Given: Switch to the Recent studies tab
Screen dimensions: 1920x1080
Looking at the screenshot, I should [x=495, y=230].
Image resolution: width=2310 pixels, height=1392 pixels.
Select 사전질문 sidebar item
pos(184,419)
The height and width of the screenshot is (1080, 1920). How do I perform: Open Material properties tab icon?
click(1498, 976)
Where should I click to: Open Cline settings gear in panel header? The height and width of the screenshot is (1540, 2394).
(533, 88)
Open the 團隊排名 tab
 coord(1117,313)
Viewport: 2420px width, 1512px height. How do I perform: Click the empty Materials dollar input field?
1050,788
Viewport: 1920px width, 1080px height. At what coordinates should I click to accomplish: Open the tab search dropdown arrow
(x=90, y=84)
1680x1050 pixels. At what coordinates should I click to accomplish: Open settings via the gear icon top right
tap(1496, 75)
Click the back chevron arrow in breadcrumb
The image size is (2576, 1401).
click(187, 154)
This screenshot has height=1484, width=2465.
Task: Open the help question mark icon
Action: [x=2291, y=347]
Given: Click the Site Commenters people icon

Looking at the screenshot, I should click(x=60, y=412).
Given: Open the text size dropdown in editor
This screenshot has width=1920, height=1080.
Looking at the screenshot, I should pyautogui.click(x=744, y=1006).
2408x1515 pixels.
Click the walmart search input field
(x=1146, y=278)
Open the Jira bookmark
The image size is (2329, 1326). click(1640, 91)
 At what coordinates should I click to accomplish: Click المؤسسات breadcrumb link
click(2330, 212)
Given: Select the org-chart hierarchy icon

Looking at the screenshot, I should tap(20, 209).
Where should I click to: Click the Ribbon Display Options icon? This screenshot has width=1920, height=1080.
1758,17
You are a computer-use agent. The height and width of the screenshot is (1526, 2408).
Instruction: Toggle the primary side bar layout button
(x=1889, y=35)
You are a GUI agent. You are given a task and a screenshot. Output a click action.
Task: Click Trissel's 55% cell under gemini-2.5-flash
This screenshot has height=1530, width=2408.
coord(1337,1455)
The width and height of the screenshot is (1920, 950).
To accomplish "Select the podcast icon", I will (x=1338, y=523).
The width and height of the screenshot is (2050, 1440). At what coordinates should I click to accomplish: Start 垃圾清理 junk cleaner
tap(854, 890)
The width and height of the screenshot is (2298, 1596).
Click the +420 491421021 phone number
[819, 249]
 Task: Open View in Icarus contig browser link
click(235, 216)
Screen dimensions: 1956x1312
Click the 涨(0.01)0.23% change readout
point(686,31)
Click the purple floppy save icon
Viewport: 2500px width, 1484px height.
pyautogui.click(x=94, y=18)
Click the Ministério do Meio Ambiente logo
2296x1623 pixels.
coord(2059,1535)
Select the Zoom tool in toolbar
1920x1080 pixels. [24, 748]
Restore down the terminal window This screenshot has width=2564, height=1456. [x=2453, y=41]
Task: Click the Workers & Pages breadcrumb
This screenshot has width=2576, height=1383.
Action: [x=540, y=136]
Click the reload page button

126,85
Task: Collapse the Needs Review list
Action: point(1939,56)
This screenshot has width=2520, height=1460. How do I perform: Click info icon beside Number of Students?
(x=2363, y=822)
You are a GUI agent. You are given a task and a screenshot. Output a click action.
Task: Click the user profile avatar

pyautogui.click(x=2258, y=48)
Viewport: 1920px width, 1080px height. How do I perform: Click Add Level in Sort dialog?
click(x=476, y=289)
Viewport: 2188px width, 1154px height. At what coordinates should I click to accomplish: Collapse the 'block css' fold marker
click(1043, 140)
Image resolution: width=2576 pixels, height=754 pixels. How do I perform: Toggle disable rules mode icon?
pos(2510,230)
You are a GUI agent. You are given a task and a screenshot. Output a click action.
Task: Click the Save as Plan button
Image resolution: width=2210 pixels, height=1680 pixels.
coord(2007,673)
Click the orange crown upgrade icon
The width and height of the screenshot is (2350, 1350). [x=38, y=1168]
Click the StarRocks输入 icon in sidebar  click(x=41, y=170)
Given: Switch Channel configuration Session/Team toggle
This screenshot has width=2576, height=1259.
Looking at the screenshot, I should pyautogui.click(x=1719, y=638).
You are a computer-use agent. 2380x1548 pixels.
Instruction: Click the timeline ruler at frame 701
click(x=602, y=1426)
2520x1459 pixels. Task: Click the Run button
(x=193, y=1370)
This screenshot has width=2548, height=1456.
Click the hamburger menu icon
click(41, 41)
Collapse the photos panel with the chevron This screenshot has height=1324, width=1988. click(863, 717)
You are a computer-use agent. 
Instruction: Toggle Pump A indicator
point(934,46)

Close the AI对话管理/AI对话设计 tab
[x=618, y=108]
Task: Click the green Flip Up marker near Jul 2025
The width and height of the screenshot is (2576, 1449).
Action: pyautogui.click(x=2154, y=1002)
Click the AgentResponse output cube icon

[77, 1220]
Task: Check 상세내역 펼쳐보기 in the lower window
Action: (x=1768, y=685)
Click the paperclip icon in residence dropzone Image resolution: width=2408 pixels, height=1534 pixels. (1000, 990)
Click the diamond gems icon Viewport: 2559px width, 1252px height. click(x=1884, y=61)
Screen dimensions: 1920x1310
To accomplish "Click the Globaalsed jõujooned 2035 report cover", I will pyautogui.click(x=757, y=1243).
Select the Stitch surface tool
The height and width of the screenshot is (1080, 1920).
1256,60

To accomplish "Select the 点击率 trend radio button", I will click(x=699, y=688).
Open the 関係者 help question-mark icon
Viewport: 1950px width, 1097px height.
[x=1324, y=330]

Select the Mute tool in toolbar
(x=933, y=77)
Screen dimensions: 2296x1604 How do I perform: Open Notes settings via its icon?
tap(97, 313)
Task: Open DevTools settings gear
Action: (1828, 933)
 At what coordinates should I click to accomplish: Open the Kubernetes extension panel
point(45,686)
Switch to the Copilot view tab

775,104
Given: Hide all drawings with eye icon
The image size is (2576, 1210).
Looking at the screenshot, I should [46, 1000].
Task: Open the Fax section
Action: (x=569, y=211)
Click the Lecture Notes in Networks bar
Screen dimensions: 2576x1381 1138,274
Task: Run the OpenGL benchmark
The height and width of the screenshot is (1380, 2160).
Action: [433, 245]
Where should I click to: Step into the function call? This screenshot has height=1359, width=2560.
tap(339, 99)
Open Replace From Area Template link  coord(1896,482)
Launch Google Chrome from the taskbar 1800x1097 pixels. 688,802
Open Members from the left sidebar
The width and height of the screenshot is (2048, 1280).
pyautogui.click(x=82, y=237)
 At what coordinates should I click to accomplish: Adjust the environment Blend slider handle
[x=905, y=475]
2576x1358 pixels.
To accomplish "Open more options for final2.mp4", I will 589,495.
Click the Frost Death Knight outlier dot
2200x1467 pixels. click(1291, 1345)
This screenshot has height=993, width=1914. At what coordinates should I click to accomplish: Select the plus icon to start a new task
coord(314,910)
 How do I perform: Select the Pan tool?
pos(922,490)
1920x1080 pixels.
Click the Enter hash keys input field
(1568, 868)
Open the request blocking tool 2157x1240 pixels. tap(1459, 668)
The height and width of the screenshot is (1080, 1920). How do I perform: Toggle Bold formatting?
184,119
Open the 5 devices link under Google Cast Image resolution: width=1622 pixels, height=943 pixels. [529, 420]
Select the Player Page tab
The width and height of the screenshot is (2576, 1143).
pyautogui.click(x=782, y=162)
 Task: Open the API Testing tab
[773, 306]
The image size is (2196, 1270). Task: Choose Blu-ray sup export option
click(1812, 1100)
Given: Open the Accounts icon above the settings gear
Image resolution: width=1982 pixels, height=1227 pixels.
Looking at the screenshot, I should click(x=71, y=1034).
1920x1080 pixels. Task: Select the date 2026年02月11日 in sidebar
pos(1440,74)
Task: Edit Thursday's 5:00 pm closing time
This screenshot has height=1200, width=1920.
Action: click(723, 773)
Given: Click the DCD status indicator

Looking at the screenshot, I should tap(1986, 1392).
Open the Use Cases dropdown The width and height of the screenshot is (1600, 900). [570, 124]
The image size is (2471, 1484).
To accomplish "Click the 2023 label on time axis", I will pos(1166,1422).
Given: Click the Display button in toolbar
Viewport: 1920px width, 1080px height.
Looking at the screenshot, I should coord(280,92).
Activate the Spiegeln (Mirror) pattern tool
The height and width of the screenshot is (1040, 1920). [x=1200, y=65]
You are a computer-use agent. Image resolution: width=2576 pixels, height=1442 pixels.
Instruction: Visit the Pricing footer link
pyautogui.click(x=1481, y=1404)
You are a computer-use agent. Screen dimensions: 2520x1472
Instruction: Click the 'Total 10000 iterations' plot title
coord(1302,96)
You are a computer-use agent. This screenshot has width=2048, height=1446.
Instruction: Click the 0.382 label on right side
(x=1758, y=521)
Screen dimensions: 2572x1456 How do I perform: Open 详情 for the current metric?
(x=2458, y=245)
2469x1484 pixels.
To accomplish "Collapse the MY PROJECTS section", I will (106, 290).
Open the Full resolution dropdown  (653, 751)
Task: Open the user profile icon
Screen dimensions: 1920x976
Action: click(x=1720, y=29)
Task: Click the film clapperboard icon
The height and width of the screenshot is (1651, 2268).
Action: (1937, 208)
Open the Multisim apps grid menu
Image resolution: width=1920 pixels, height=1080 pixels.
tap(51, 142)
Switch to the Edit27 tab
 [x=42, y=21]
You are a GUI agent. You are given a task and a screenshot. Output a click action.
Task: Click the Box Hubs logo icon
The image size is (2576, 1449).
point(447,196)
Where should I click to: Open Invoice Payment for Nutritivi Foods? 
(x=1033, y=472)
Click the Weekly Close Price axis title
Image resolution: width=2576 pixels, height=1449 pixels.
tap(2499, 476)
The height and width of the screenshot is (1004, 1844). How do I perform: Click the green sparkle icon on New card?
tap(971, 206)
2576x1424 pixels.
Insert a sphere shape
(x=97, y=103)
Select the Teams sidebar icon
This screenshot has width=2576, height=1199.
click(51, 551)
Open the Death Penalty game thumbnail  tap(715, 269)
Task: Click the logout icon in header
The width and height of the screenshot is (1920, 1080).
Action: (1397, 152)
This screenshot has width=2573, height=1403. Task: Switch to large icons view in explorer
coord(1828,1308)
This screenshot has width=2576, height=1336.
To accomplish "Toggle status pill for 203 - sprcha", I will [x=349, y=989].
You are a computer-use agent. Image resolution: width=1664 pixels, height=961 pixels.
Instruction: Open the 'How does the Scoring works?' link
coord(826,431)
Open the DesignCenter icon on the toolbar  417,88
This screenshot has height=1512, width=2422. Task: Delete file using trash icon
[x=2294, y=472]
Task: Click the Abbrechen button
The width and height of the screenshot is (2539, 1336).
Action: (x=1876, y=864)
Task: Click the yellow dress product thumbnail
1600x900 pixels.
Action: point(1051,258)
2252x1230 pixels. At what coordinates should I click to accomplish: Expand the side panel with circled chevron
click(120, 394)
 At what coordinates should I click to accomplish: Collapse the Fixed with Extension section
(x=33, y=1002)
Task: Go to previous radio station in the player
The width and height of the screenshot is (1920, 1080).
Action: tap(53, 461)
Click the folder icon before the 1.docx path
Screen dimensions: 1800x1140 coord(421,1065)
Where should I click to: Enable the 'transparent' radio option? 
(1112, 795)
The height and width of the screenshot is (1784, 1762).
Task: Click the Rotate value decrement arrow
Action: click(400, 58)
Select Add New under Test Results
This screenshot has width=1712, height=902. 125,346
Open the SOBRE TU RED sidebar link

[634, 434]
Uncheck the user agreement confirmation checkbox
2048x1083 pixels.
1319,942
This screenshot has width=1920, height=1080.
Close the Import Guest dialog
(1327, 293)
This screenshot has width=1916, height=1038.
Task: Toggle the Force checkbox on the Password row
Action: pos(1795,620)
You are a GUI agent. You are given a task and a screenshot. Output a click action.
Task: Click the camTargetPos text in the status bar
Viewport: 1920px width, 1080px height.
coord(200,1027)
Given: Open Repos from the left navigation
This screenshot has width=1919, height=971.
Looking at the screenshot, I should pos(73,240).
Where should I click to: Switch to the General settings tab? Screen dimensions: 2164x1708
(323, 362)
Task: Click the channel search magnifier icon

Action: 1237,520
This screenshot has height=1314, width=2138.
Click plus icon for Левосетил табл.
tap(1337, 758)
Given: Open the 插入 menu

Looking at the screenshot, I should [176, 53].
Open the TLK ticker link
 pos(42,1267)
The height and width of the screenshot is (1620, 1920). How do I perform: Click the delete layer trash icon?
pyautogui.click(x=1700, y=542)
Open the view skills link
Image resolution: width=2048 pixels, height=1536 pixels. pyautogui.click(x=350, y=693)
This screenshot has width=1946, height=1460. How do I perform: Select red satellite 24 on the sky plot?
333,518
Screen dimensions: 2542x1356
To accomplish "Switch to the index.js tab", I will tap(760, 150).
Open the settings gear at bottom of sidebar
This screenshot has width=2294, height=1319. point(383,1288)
----
§ **Task objective**
In the material above, tally every line with the string "computer" in it, then give that number alone.

§ **Solution to the problem**
7